Jamie, an only child who will be three in May, has spina bifida — because of a pre-birth defect his spinal column cannot transmit all the messages to his brain necessary to regulate limb movements.
That changed for him when he received the first publicly-owned Giger MD machine in Ireland, the upside-down bicycle contraption that parents Stephen and Caroline are convinced will make a huge difference to Jamie’s life.
The machine is one of seven imported last week at a cost of between €12,000 and €17,000, with funds raised in last year’s annual Across Ireland Motorcycle fun run.
Massive fundraising events were linked to the run, Ireland’s largest motor-cycle event, and bikers negotiated cut-down prices for the Giger MDs that they imported from Switzerland.
Then, although the charity SBHI — Spina Bifida Hydrocephalus Association Ireland — welcomed the seven machines which are expected to improve the lives of hundreds of youngsters, Revenue Commissioners insisted on a VAT payment of €22,000.
The bikers have been helping children’s charities every August for the past 11 years in their AXA/AON annual across Ireland motor cycle run.
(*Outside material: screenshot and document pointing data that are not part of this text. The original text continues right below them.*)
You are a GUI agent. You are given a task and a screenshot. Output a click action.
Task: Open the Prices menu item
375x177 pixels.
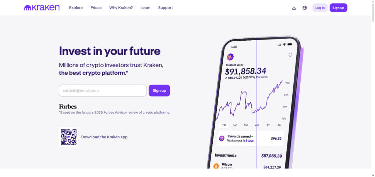(x=96, y=8)
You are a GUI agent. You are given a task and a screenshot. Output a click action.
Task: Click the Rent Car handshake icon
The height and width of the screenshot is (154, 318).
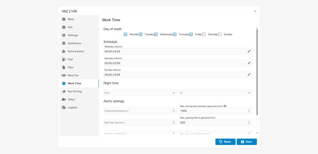pyautogui.click(x=64, y=75)
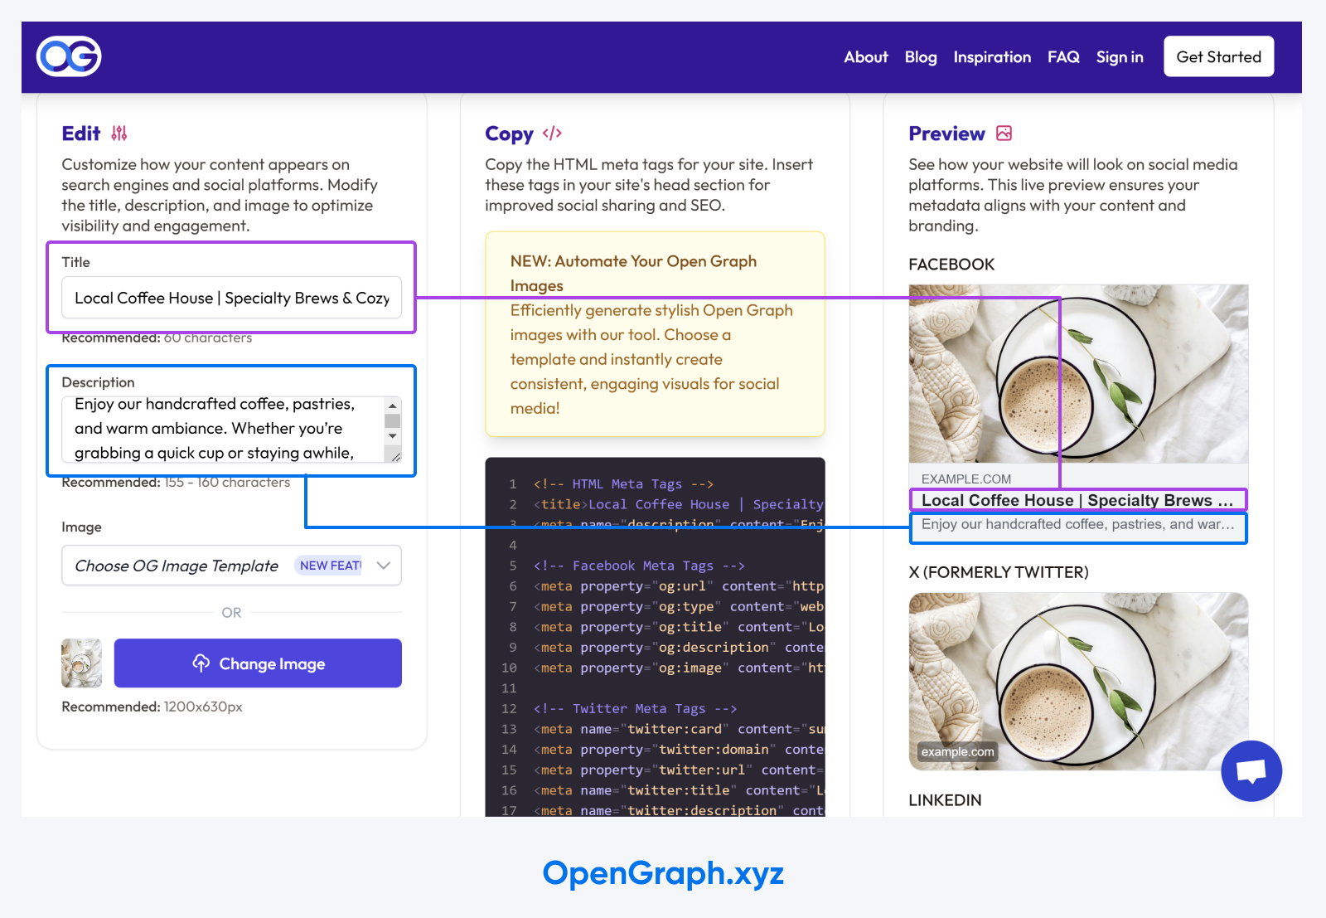Screen dimensions: 1326x918
Task: Click the Facebook preview card title
Action: pos(1077,500)
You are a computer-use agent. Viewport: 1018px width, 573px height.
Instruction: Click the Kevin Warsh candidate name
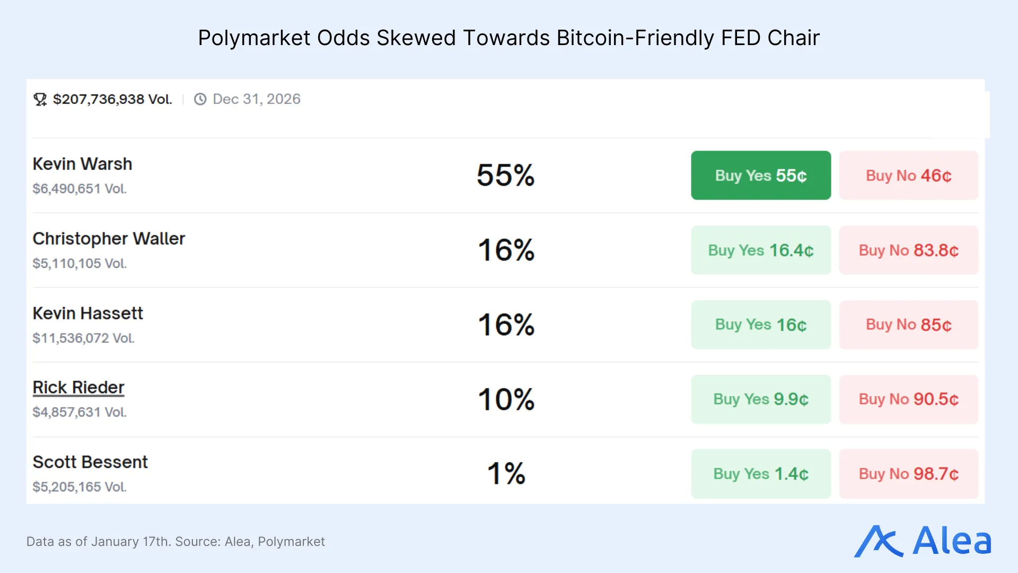tap(83, 164)

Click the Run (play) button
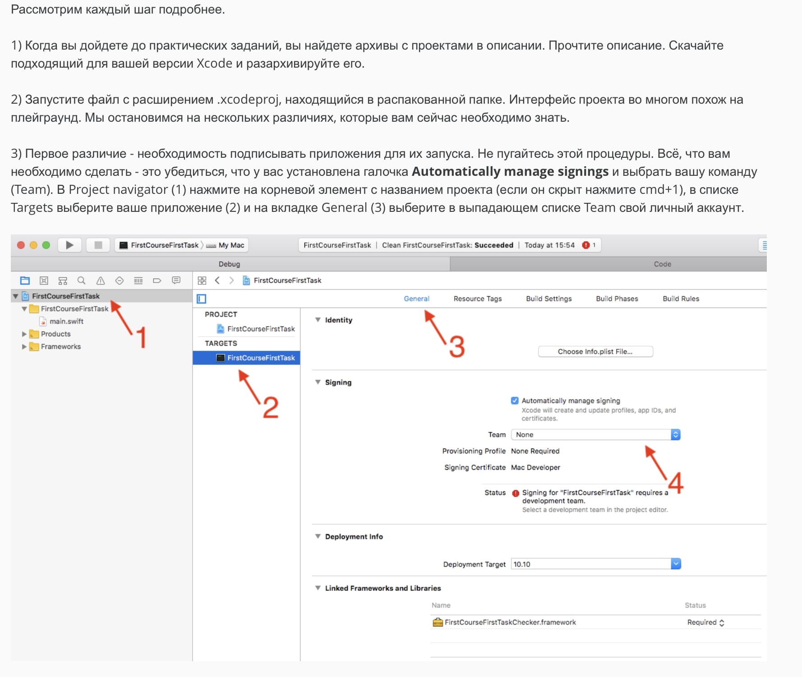pos(69,245)
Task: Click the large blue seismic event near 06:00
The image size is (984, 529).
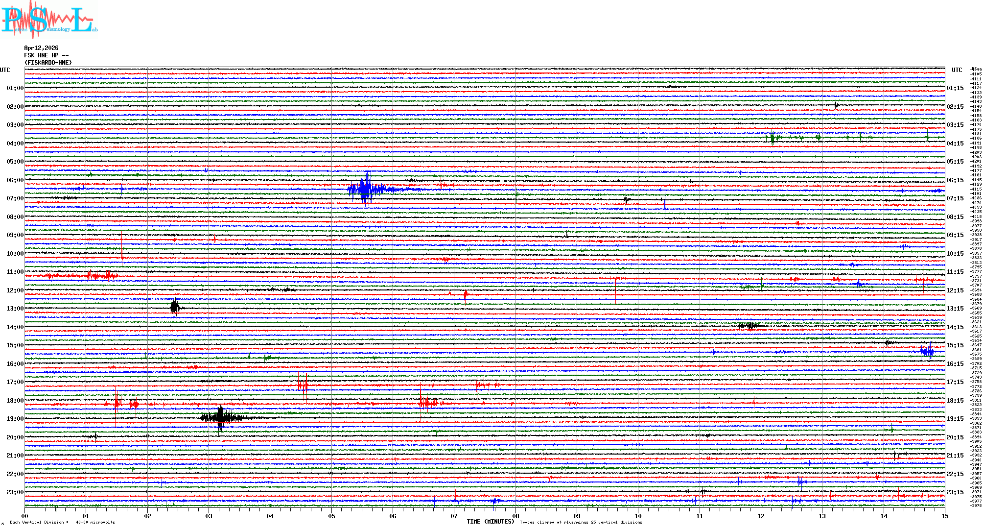Action: pyautogui.click(x=366, y=189)
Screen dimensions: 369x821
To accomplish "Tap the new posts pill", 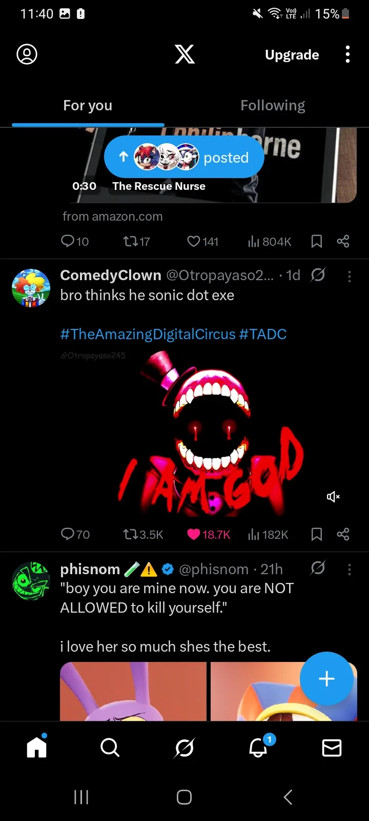I will pyautogui.click(x=184, y=158).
Instead of handing over a cheque they ask the charities for a wish list of what they need most.
SBHI, last year’s selected charity, opted for the Giger MDs which are not available in Ireland, through the HSE or any other source, but which have proved enormously successful in Europe and the US.
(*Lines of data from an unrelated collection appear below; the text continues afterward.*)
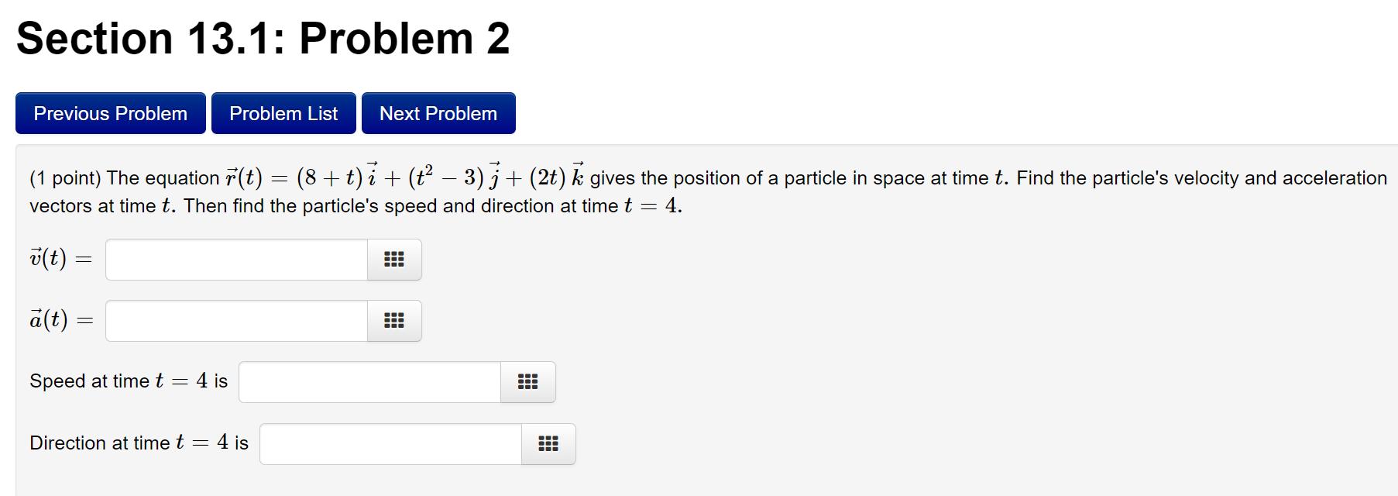Click the Previous Problem button

[109, 113]
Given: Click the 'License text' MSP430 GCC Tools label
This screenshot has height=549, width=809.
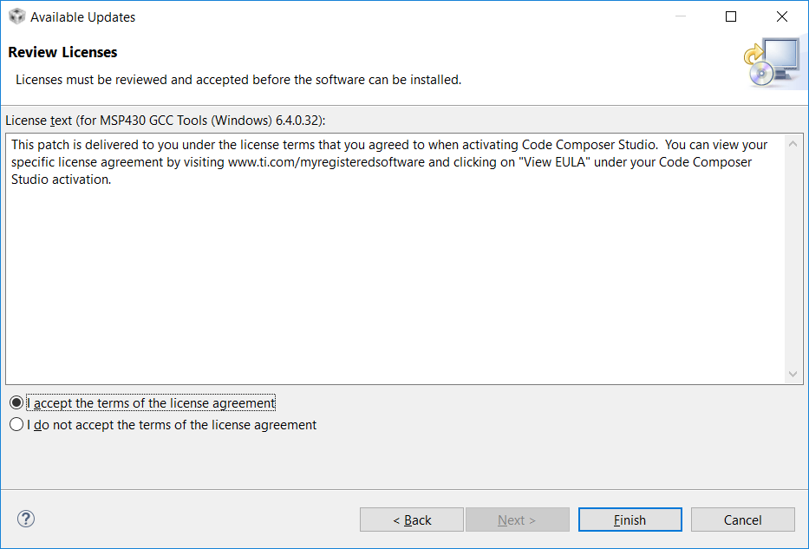Looking at the screenshot, I should (x=166, y=120).
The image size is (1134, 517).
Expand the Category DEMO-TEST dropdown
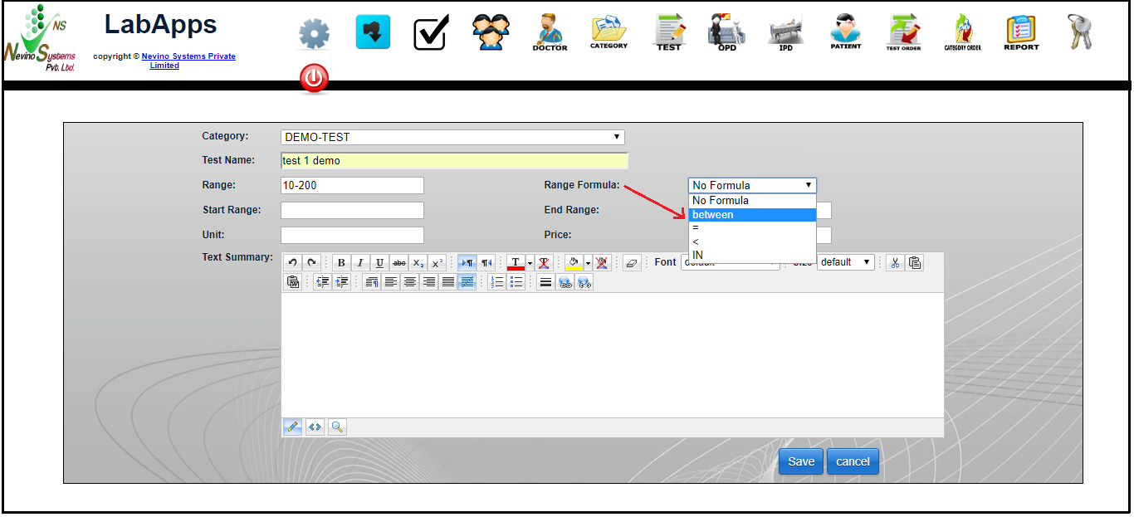(452, 138)
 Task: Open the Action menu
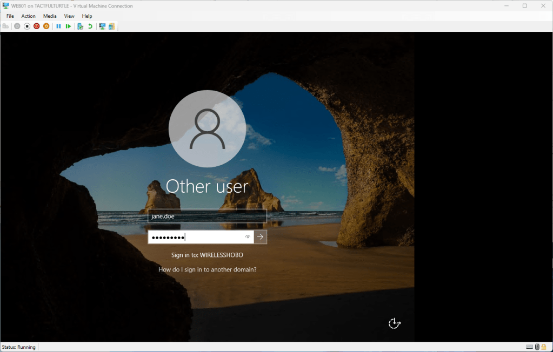pos(28,16)
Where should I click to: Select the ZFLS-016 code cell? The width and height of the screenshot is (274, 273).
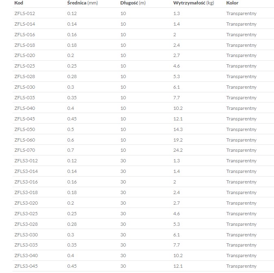(x=24, y=35)
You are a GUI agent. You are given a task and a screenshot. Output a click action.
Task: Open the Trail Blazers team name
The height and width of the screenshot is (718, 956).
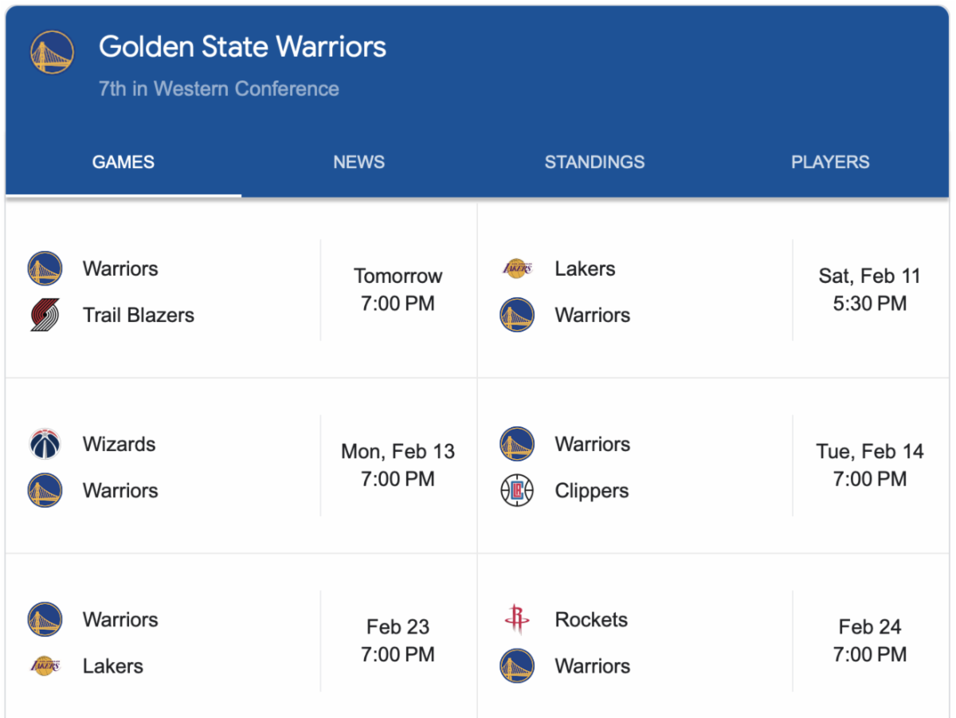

The Giger’s special function was designed and developed in Switzerland, and users around the world are linked to a data-gathering Swiss-based centre via computers linked to the machines. Regular reports and judgments are then bounced back to the user’s home laptop.
Jamie’s mother Caroline said at their home in Bruckless, Co Donegal: “Physically Jamie can manage on a walker. He’s active but he’s not as active as he should be. So, to build strength all of those muscles need to be activated every day.”
Three 20-minute sessions every week on the Giger, with 30,000 muscle and nerve movements per session, will provide Jamie with more therapy than a physio could give.
Caroline added: “In the future Jamie will be considerably improved as a result of this, with a much greater opportunity to be able to walk properly. I can’t say how well he will walk but I am very confident this will do him only good.
“When Jamie hits his teens I would hope he will not become a wheelchair user. If we hadn’t this opportunity he would definitely become a wheelchair user.”
Last year 95 children were born with spina bifida in Ireland. Most sufferers also have hydrocephalus, a fluid that developed because of the spina bifida and which rests in brain ventricles.
Bike-run organiser Nicky Carvin said that in 11 years they have raised €1.6 million for incubators, kidney dialysis machines and incubators for children.
He added that a Swiss specialist will be in Dublin tomorrow to train parents free of charge in using the Giger MD. He said: “It’s brought the battle from the 20th century into the 21st.